#### Text passage

It was clear from the first speaker that a Hamilton virtual vigil to honor black lives lost to racism was meant to inspire positive action.

A collaboration of the Dean of Students Office organized the Vigil for Hope on June 2 to address the ongoing pattern of systemic racism and violence, most recently the death of George Floyd, an unarmed black man who died May 25 in the custody of Minneapolis police. Several police officers, since fired, were charged in connection with Floyd’s death.

 Some 200 people took part in the Vigil for Hope via Zoom, leaving with a promise that organizers would email a “racial equity commitment card” that Hamilton community members could use to document their commitment and take personal responsibility for systemic change. As the vigil unfolded, participants shared words that described their feelings — responsible, privileged, angry — and Paola Lopéz Fincannon, director of the Days-Massolo Center created a word cloud to capture them. 

I hope that tonight we can find hope in the power of our community, that we can commit to individual action and collective effort to do our part, to ensure that all who arrive on this campus to learn, to teach and to live can do so with dignity and pride.

########
#### Provided material

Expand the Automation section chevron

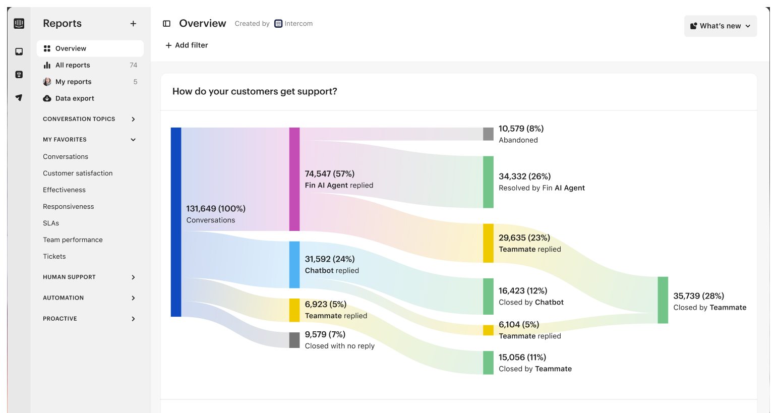click(x=133, y=298)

########

# [Written tasks]
1) From the passage about the vigil, list the words that participants shared to describe their feelings.
2) Write out the passage about the vigil from "It was clear" up to and including "with Floyd’s death.".

# [Solutions by task]
1) responsible, privileged, angry

2)
It was clear from the first speaker that a Hamilton virtual vigil to honor black lives lost to racism was meant to inspire positive action.

A collaboration of the Dean of Students Office organized the Vigil for Hope on June 2 to address the ongoing pattern of systemic racism and violence, most recently the death of George Floyd, an unarmed black man who died May 25 in the custody of Minneapolis police. Several police officers, since fired, were charged in connection with Floyd’s death.